One of the research topics that I am interested in as a multimedia retrieval scientists is developing algorithms for the retrieval of jump in points (JIP) in video. JIPs allow the viewer to click directly to a certain relevant point in a video. On YouTube, they are called deep links. JIPs make it possible to share or to comment about particular points of a video, just as I am currently doing with this post. The deep link to the relevant section of the interview under discussion is the following:

http://youtu.be/wvto6MWXE6k?t=35s

The current status of technology on the Web is that it is possible to comment on JIPs or share them, but search engines don't return them as results. Together with colleagues within the Netherlands and across Europe I am developing and helping to promote the development of JIP retrieval in the MediaEval Rich Speech Retrieval task (see the feature on MediaEval 2011 in MMRecords for a brief description.) Such technology would allow search engines to return pointers to specific time points within video that are relevant to user queries.

At the end of the day, I am more interested in the scientific questions raised by the task of JIP multimedia retrieval than I am in the gender issue. Since grade school, I have frequently been the "only girl" involved in whatever activity fascinated me. You don't know it any other way, so you don't really notice. I contribute what I can to the discourse on promoting gender balance, not so much because of myself, but because I find it wasteful if I feel that women who I am mentoring are somehow holding themselves back.

When I first came to Delft, I contributed the following comment on improving the working climate at the Faculty of Electrical Engineering, Mathematics and Computer Science (EEMCS). This is the point of view that I still stand by so I include it here to complete my comment on the deep link.

Response on the 2009 Challenging Gender survey
The way of improving the working climate at EEMCS would be to address the gender imbalance within a larger program of promoting diversity into the Faculty of EEMCS. A faculty that includes international scientists addressing multi- and trans-disciplinary questions is automatically going to be more comfortable for women, since gender differences become just one of many differences of background and perspective that make the faculty richer and more productive.

Any effort invested in promoting inclusion of scientists/researchers that have pursued non-traditional career tracks (e.g., completing their PhD at an older or younger age, taking time off, switching disciplines mid-career) will automatically make women feel more welcome. When women feel welcome, they will also feel confident that the effort that they invest will be rewarded by a long and productive career in the EEMCS, establishing a virtuous cycle.

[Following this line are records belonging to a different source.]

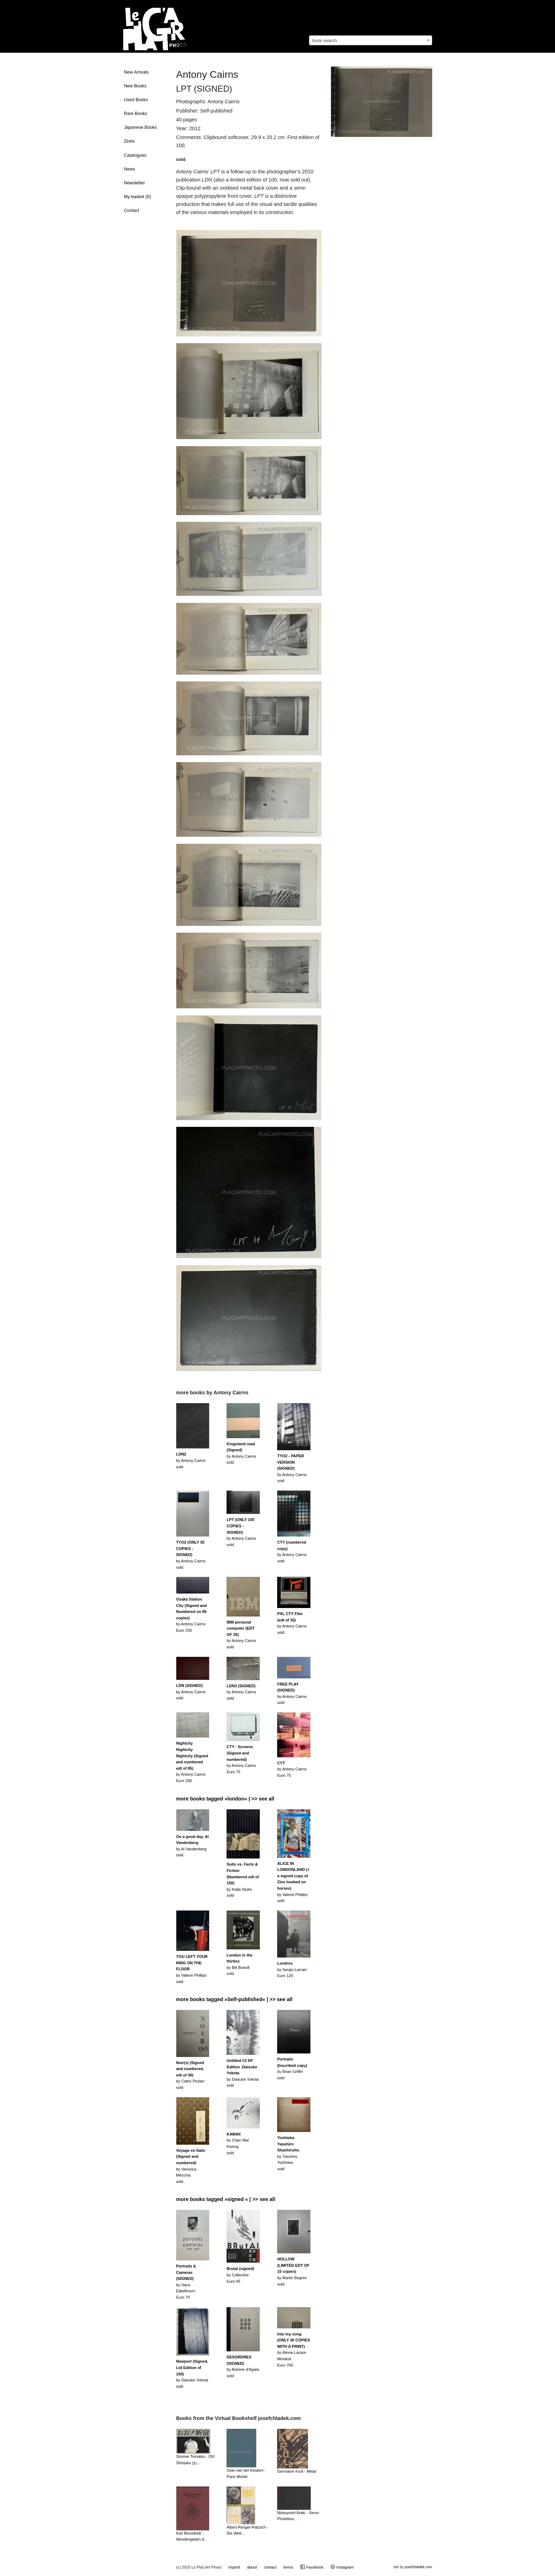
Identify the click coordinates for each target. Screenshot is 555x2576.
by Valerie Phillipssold (293, 1882)
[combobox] (370, 40)
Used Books (136, 99)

Everyone benefits from the promotion of diversity. For example, in this kind of climate, a researcher who has worked in the faculty for years will feel more comfortable about taking the risk of investigating a new class of algorithms or applying expertise accumulated in one domain to solving a problem in a radically different domain.

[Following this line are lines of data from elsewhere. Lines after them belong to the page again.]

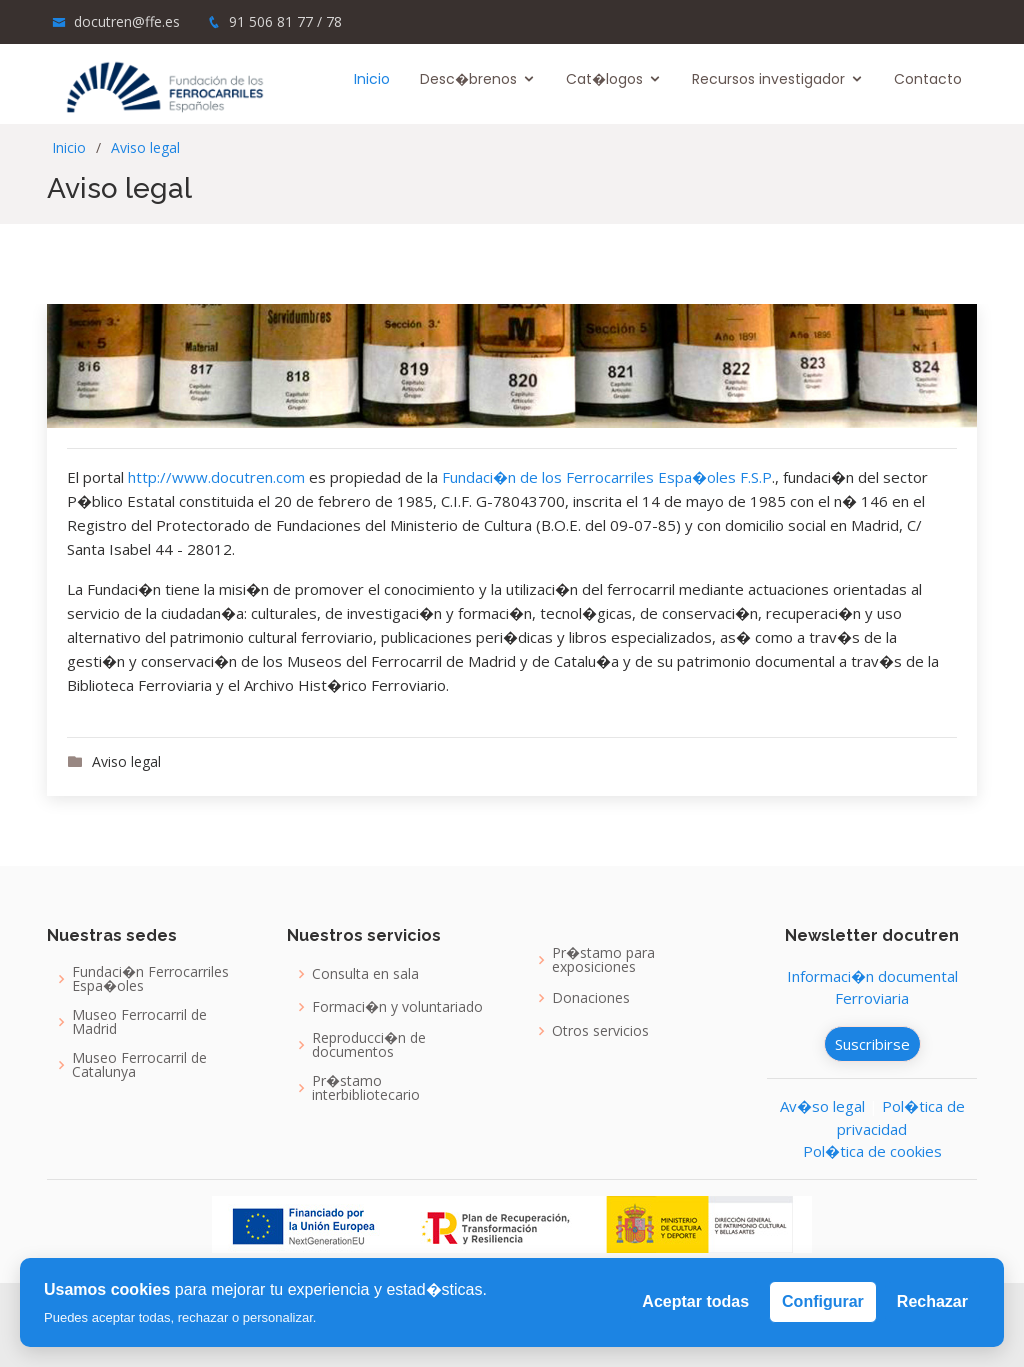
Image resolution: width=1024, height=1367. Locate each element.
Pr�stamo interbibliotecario (366, 1088)
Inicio (372, 79)
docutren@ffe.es (127, 21)
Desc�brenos (468, 79)
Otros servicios (600, 1031)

Positive side-effect: If everyone benefits, then women will not be burdened by the (perceived) need to fight the prejudice that they have been hired due to their gender and not due to their competence.

By promoting diversity, both in terms of scientific expertise and also in terms of other characteristics (cultural, religious, linguistic, socio-economic, sexual orientation as well as gender), the faculty will draw on a larger pool of talent and increase its productivity and capacity for creation and invention.

Working at TU-Delft, you see "Challenge the future" written everywhere...sometimes in unexpected places. As a woman this speaks to me in a special way: it says that the future at the TU-Delft is not set up to be carbon copy of the past. Because of the "challenge the future" attitude, I have confidence that the demographics of my department will shift naturally as we the Faculty of EEMCS continues to mature, extend and innovate scientifically.